Inside Apple’s GarageBand, the app that’s ruling the sound of modern music

“Musicians’ applause for Apple’s Garageband — which celebrates its 15th birthday this year, humbly, still living in the media shadow of many of the tech giant’s more glittering products — is similar across genres and skill levels,” Amy X. Wang writes for Rolling Stone. “Artists from Radiohead to Kendrick Lamar have used the app to demo, produce and sometimes even finalize master recordings. ‘It allows you to not be constrained by what you can or can’t play,’ Dan Smith, frontman of British band Bastille, tells Rolling Stone. ‘I can quickly get something out of my head. Or I can write a song from start to finish in a couple of hours.'”

“Producer Oak Felder, who’s worked with artists like Ariana Grande, Usher and Alicia Keys, says Garageband has made collaboration much easier by allowing even the most tech-unsavvy people to explain their ideas with self-cut tracks, rather than with an abstract tangle of words,” Wang writes. “T-Pain, in 2005, made his whole first album Rappa Ternt Sanga with the Garageband app on his laptop. ‘The Hand That Feeds,’ a Nine Inch Nails anthem, came out as a Garageband project file for fans to play around with on their own computers that same year; Radiohead offered up the same idea with ‘Nude’ in 2008. Haim, St. Vincent, Rihanna, Duran Duran, and Usher are among artists who’ve all released music using Garageband’s suite of free sounds or audio loops.”

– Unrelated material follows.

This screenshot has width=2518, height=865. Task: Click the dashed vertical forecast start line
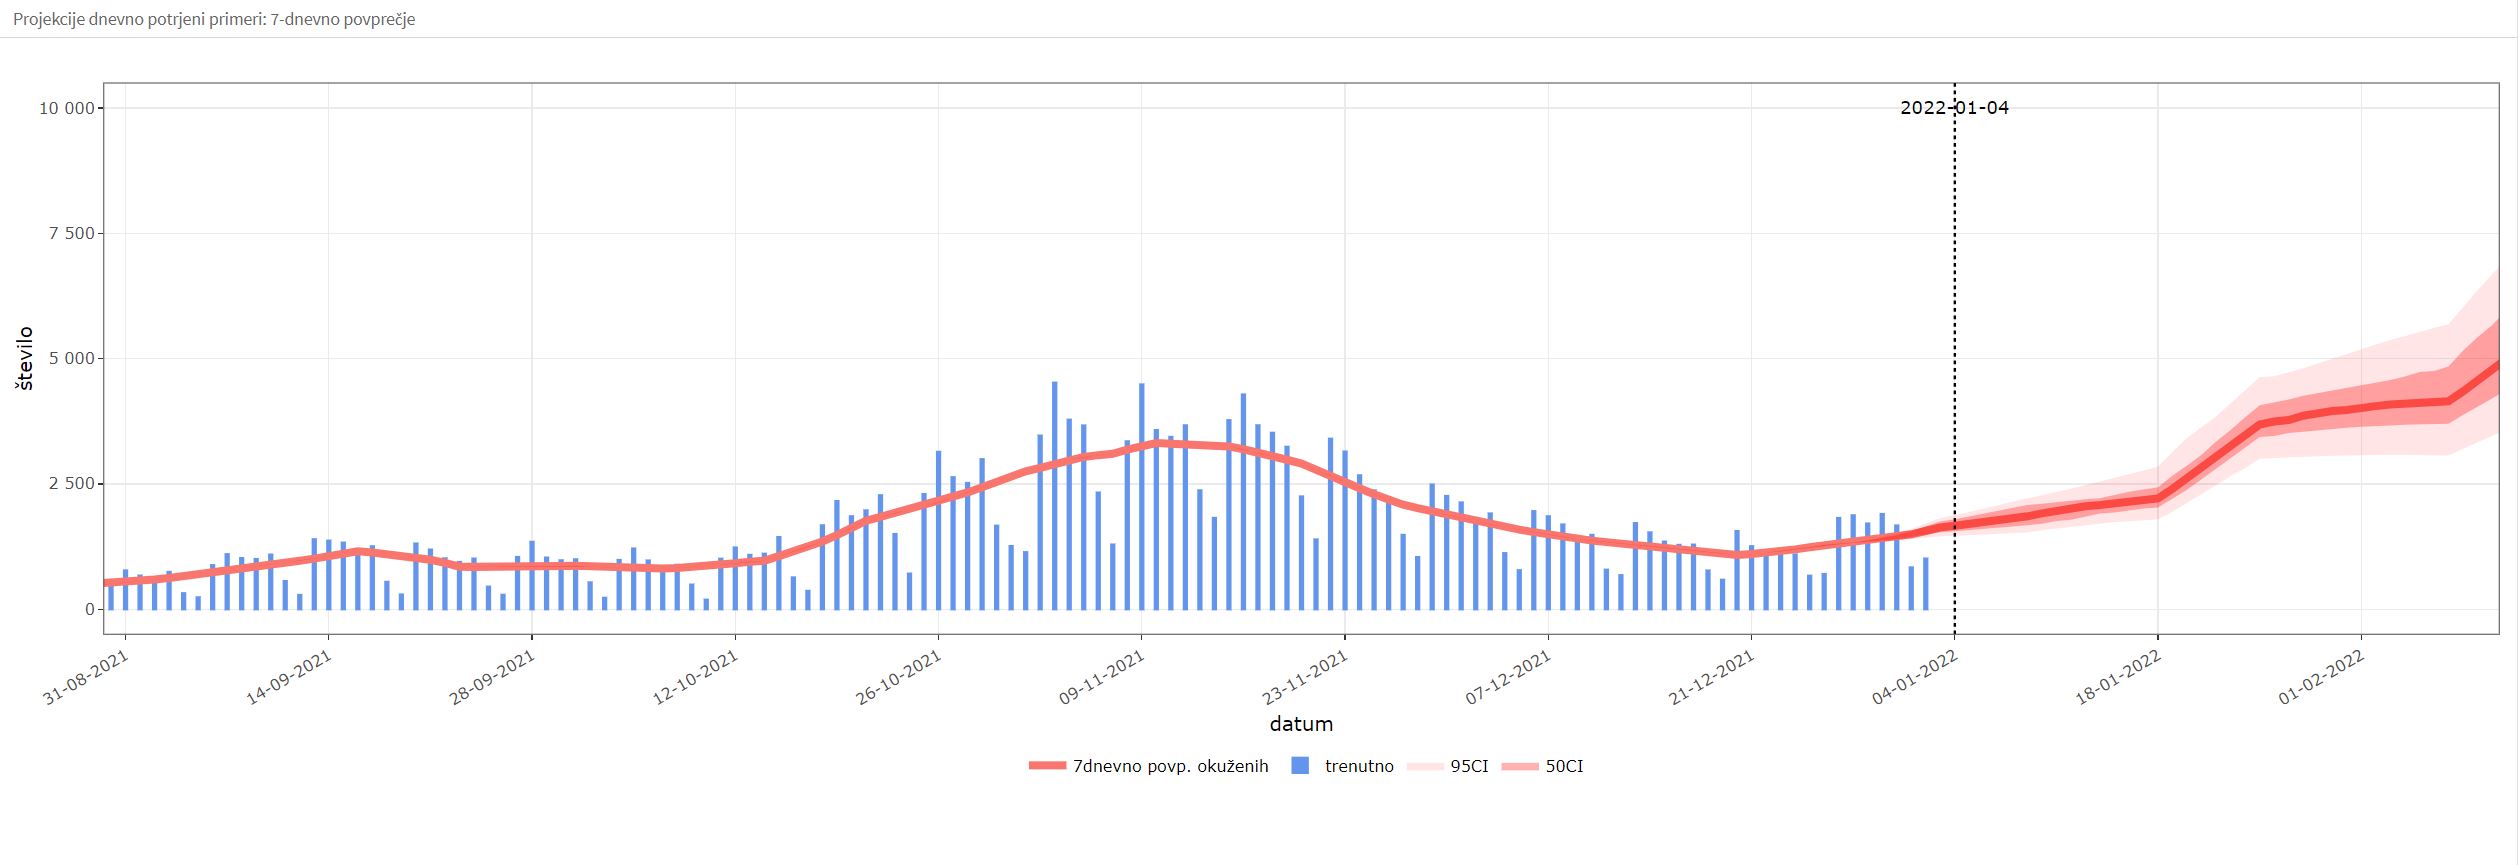click(1955, 350)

“What’s been in it for Apple, which has not only declined to make money on the app for 15 years but spent millions meticulously refining it?” Wang writes. “In unveiling the app on stage at Macworld in 2004 with a guitar-brandishing John Mayer at his side, Steve Jobs gave only one raison d’être: He wanted Garageband to ‘democratize music-making’ … As much as it encourages audio democracy, the app — which has been preinstalled on more a billion Macs, iPhones and iPads to date, with mobile and tablet versions introduced in 2011 — has also created audio homogeneity. Garageband’s fingerprints are all over the sound of modern music. Which raises a more precarious question: Just how tight is Silicon Valley’s vise on on the music industry — its makers as well as its listeners?”

Much more about GarageBand, Logic, Steve Jobs, and more in the full article here.

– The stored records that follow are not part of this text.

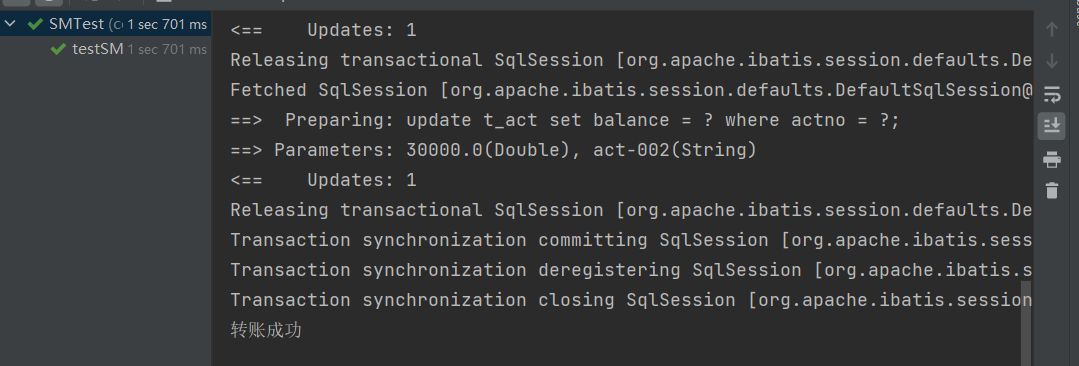Click the Parameters 30000.0(Double) line
The image size is (1079, 366).
point(493,150)
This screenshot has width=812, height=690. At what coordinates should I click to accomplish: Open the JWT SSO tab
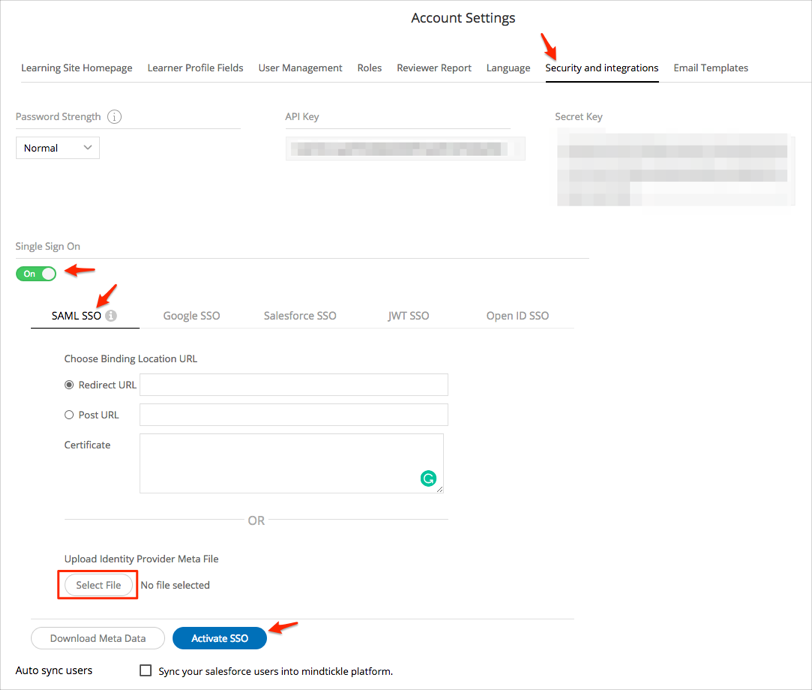click(408, 316)
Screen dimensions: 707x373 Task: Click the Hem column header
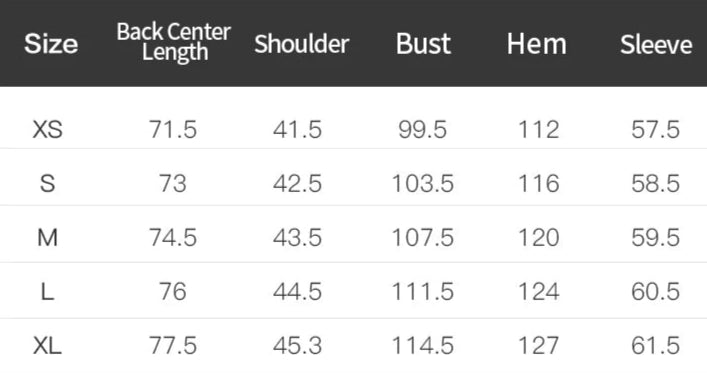click(x=537, y=44)
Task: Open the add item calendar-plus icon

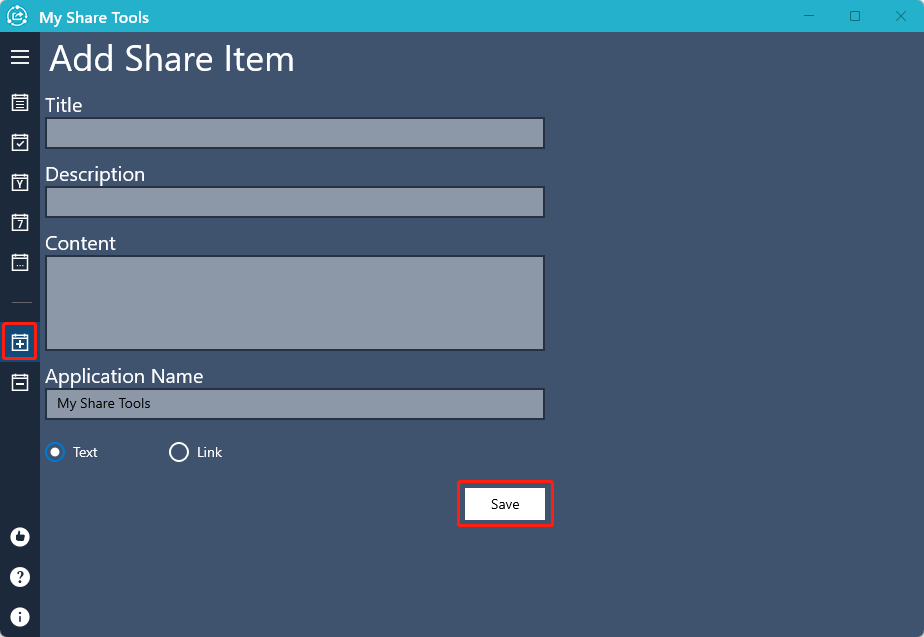Action: (19, 342)
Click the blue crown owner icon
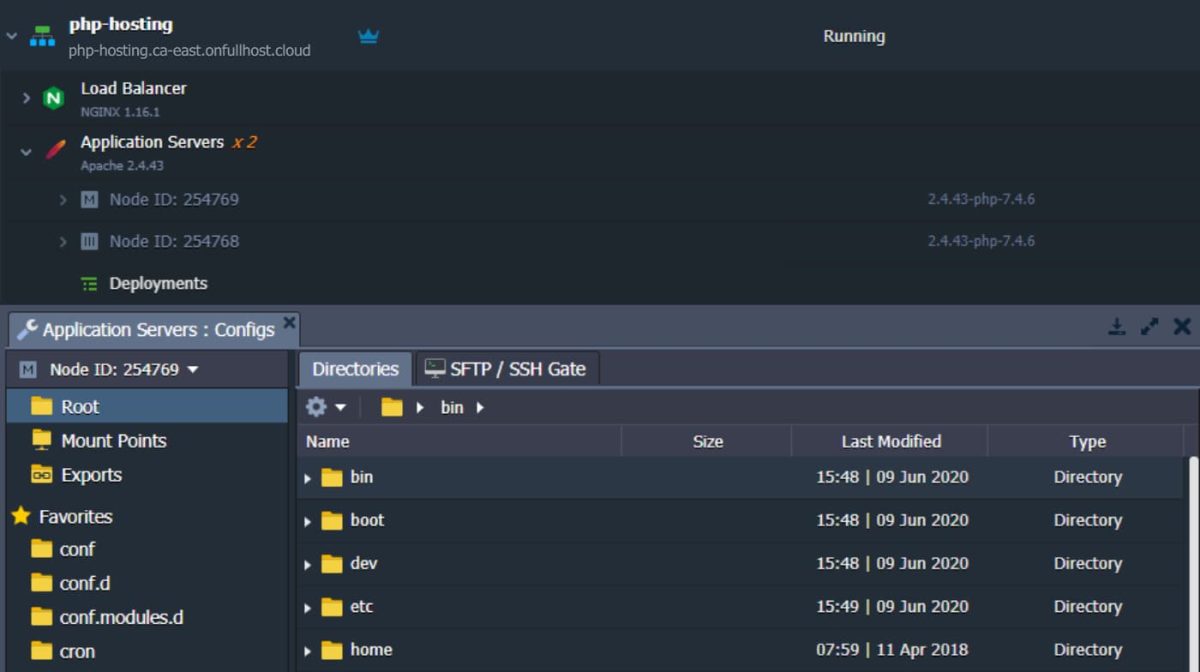Image resolution: width=1200 pixels, height=672 pixels. coord(368,37)
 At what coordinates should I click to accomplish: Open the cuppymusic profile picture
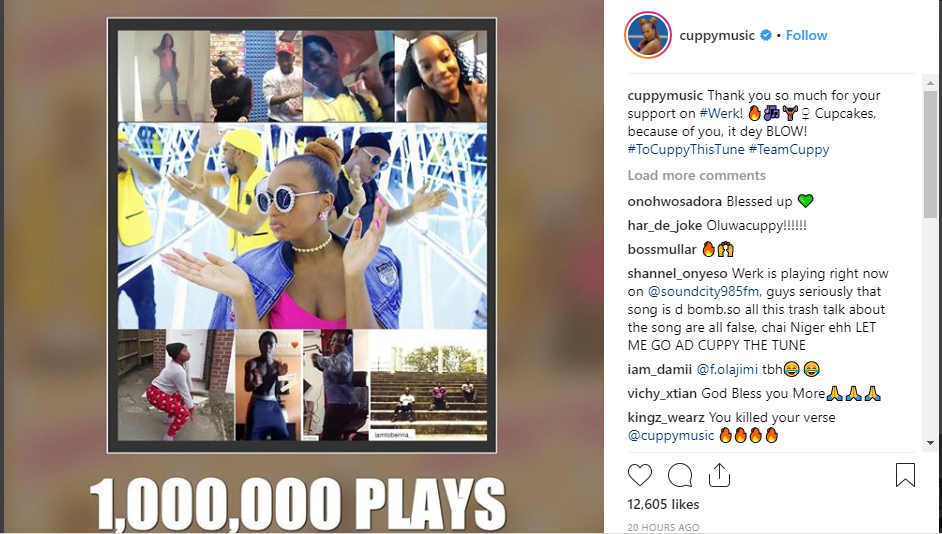tap(648, 35)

MacDailyNews Take: This is a great behind-the-scenes article with interesting info throughout, including: “In the first media visit Apple has ever allowed to its under-the-radar Music Apps studio, the team of engineers showed Rolling Stone how the creation process for Garageband’s two types of sounds — synthetic and ‘real’ — can span weeks or sometimes months per instrument, with new hurdles at every turn.”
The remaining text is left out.